## Task details:
Copy the data below. Keep every line exactly as it is.

··········

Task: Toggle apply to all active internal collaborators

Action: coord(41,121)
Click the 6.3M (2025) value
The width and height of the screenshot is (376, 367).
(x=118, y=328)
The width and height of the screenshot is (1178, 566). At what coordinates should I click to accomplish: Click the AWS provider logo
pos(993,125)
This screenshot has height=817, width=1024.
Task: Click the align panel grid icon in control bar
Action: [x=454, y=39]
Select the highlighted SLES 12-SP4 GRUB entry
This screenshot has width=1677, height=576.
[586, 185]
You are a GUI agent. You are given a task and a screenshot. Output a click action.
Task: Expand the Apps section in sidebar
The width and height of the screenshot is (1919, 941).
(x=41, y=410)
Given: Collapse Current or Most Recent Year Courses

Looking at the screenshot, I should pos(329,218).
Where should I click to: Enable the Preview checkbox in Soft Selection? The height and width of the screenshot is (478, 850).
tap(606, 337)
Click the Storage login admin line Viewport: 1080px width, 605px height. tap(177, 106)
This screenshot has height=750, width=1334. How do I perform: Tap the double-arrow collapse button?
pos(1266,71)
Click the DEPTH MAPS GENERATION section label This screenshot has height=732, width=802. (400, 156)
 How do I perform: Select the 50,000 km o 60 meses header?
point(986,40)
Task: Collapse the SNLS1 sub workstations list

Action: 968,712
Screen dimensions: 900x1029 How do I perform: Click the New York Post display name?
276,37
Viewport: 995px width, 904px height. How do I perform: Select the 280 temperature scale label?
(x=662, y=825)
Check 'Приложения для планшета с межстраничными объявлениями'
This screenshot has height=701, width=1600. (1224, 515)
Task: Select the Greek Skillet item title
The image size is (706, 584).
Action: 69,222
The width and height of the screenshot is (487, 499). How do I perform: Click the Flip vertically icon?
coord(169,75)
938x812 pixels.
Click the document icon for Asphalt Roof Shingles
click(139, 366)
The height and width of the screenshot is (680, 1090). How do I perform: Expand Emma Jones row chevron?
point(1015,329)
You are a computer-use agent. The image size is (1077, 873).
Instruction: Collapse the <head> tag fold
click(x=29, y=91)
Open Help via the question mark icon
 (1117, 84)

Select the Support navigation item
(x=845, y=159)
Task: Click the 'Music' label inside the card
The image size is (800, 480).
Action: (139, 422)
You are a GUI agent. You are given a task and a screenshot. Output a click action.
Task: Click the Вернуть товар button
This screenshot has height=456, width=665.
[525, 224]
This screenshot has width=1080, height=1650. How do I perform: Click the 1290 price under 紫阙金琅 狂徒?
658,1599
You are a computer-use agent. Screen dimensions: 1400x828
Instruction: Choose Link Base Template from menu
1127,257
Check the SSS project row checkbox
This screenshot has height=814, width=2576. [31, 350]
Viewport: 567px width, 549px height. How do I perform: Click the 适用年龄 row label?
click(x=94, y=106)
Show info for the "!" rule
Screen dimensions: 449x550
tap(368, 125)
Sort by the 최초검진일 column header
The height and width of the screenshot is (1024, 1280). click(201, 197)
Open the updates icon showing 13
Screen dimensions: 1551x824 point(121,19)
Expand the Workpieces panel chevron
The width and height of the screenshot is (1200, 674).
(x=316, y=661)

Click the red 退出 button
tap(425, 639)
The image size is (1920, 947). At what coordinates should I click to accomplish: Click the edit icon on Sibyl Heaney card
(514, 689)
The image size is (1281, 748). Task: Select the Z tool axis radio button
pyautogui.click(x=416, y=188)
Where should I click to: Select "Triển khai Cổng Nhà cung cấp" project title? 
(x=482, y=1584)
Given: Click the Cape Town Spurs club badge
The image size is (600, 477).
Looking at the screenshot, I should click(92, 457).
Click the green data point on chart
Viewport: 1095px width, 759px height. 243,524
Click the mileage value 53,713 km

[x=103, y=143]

··········

## Result for this task:
Task: Toggle apply to all active internal collaborators

Action: coord(41,121)
Click the 6.3M (2025) value
The width and height of the screenshot is (376, 367).
(x=118, y=328)
The width and height of the screenshot is (1178, 566). At what coordinates should I click to accomplish: Click the AWS provider logo
pos(993,125)
This screenshot has height=817, width=1024.
Task: Click the align panel grid icon in control bar
Action: [x=454, y=39]
Select the highlighted SLES 12-SP4 GRUB entry
This screenshot has width=1677, height=576.
[586, 185]
You are a GUI agent. You are given a task and a screenshot. Output a click action.
Task: Expand the Apps section in sidebar
The width and height of the screenshot is (1919, 941).
(x=41, y=410)
Given: Collapse Current or Most Recent Year Courses

Looking at the screenshot, I should pos(329,218).
Where should I click to: Enable the Preview checkbox in Soft Selection? The height and width of the screenshot is (478, 850).
tap(606, 337)
Click the Storage login admin line Viewport: 1080px width, 605px height. tap(177, 106)
This screenshot has height=750, width=1334. How do I perform: Tap the double-arrow collapse button?
pos(1266,71)
Click the DEPTH MAPS GENERATION section label This screenshot has height=732, width=802. (400, 156)
 How do I perform: Select the 50,000 km o 60 meses header?
point(986,40)
Task: Collapse the SNLS1 sub workstations list

Action: 968,712
Screen dimensions: 900x1029 How do I perform: Click the New York Post display name?
276,37
Viewport: 995px width, 904px height. How do I perform: Select the 280 temperature scale label?
(x=662, y=825)
Check 'Приложения для планшета с межстраничными объявлениями'
This screenshot has height=701, width=1600. (1224, 515)
Task: Select the Greek Skillet item title
The image size is (706, 584).
Action: 69,222
The width and height of the screenshot is (487, 499). How do I perform: Click the Flip vertically icon?
coord(169,75)
938x812 pixels.
Click the document icon for Asphalt Roof Shingles
click(139, 366)
The height and width of the screenshot is (680, 1090). How do I perform: Expand Emma Jones row chevron?
point(1015,329)
You are a computer-use agent. The image size is (1077, 873).
Instruction: Collapse the <head> tag fold
click(x=29, y=91)
Open Help via the question mark icon
 (1117, 84)

Select the Support navigation item
(x=845, y=159)
Task: Click the 'Music' label inside the card
The image size is (800, 480).
Action: (139, 422)
You are a GUI agent. You are given a task and a screenshot. Output a click action.
Task: Click the Вернуть товар button
This screenshot has height=456, width=665.
[525, 224]
This screenshot has width=1080, height=1650. How do I perform: Click the 1290 price under 紫阙金琅 狂徒?
658,1599
You are a computer-use agent. Screen dimensions: 1400x828
Instruction: Choose Link Base Template from menu
1127,257
Check the SSS project row checkbox
This screenshot has height=814, width=2576. [31, 350]
Viewport: 567px width, 549px height. How do I perform: Click the 适用年龄 row label?
click(x=94, y=106)
Show info for the "!" rule
Screen dimensions: 449x550
tap(368, 125)
Sort by the 최초검진일 column header
The height and width of the screenshot is (1024, 1280). click(201, 197)
Open the updates icon showing 13
Screen dimensions: 1551x824 point(121,19)
Expand the Workpieces panel chevron
The width and height of the screenshot is (1200, 674).
(x=316, y=661)

Click the red 退出 button
tap(425, 639)
The image size is (1920, 947). At what coordinates should I click to accomplish: Click the edit icon on Sibyl Heaney card
(514, 689)
The image size is (1281, 748). Task: Select the Z tool axis radio button
pyautogui.click(x=416, y=188)
Where should I click to: Select "Triển khai Cổng Nhà cung cấp" project title? 
(x=482, y=1584)
Given: Click the Cape Town Spurs club badge
The image size is (600, 477).
Looking at the screenshot, I should click(92, 457).
Click the green data point on chart
Viewport: 1095px width, 759px height. 243,524
Click the mileage value 53,713 km

[x=103, y=143]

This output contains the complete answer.